日産もまた業績が悪化しており、日本の自動車産業全体が構造転換の岐路に立たされています。統合が実現すれば世界第3位の自動車グループが誕生する可能性がありましたが、両社の経営課題が山積する中で、交渉の先行きは不透明な状況です。

注意点・展望

ホンダの再起を左右する要因は複数あります。まず、米国の自動車政策の行方です。トランプ政権下でのEV優遇策の縮小は、皮肉にもハイブリッドに回帰するホンダにとっては追い風になる可能性があります。一方で、関税政策の不確実性は引き続きリスク要因です。

次に、中国市場の動向です。BYDをはじめとする中国EVメーカーの台頭により、ホンダの中国事業は苦戦を強いられています。中国市場での競争力回復も重要な課題です。
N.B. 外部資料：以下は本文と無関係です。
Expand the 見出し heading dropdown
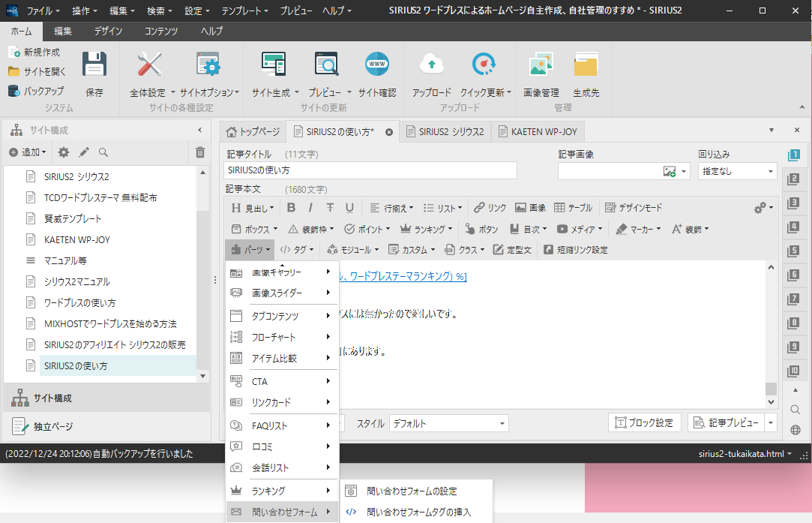The image size is (812, 523). point(252,208)
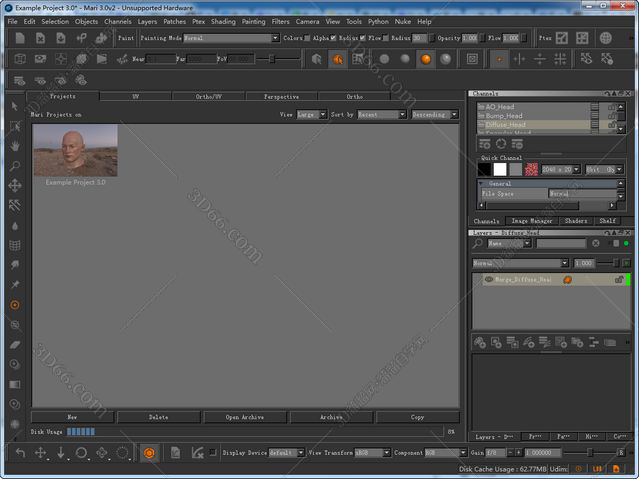This screenshot has width=639, height=479.
Task: Open the Sort by Recent dropdown
Action: [x=381, y=115]
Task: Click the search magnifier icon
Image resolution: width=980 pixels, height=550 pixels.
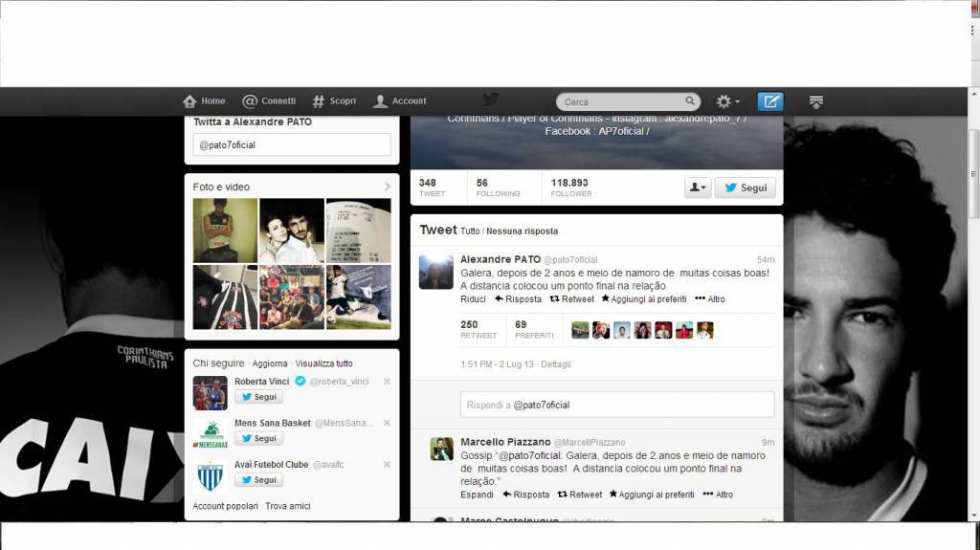Action: point(690,101)
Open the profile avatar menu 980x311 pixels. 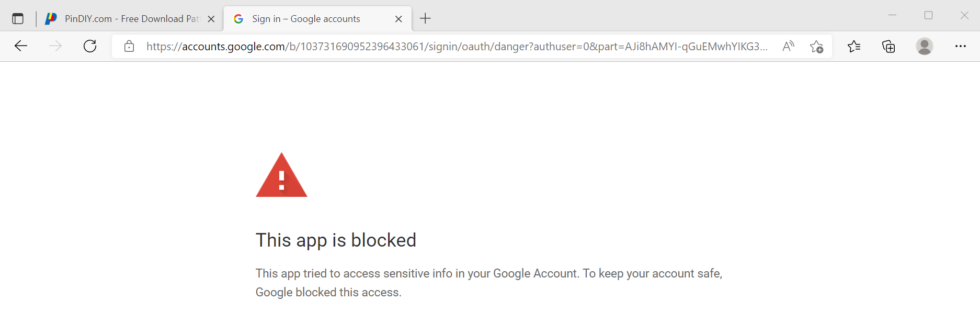(925, 46)
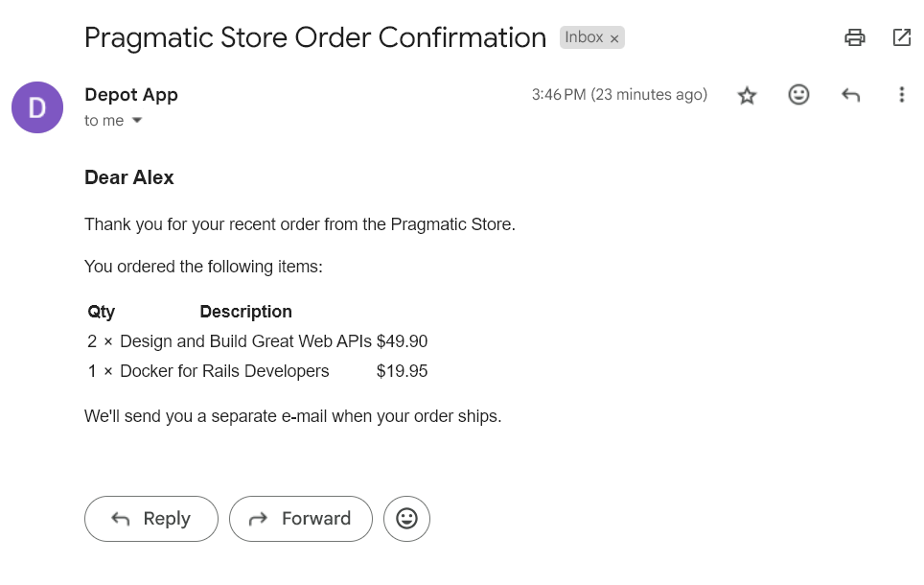Image resolution: width=924 pixels, height=585 pixels.
Task: Click the Description column header
Action: (245, 312)
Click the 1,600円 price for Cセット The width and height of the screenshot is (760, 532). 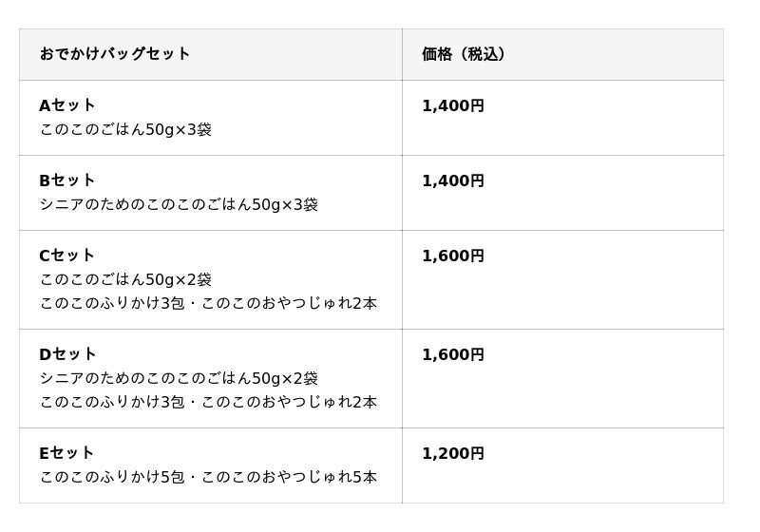[x=453, y=257]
そして最も注目すべきは、経営体制の刷新が行われるかどうかです。日立の事例が示すように、巨額赤字からの再建には、過去の路線との明確な決別が必要です。三部社長の続投が改革のスピードを鈍らせるのか、それとも「責任を取るために改革をやり遂げる」という姿勢が功を奏するのか。その答えは今後の業績で明らかになるでしょう。

まとめ

ホンダの上場以来初となる最大6900億円の赤字転落は、EV戦略の方向転換の遅れが招いた結果です。「2040年脱エンジン」という野心的な目標を掲げながら、市場環境の変化に柔軟に対応できなかったことが損失を拡大させました。

日立製作所が2009年の巨額赤字からV字回復を遂げた前例は、ホンダにとって希望であると同時に厳しい教訓でもあります。日立の成功は経営トップの交代による抜本改革が起点でした。ホンダが同じ道を歩めるかは、経営責任の明確化と改革の実行力にかかっています。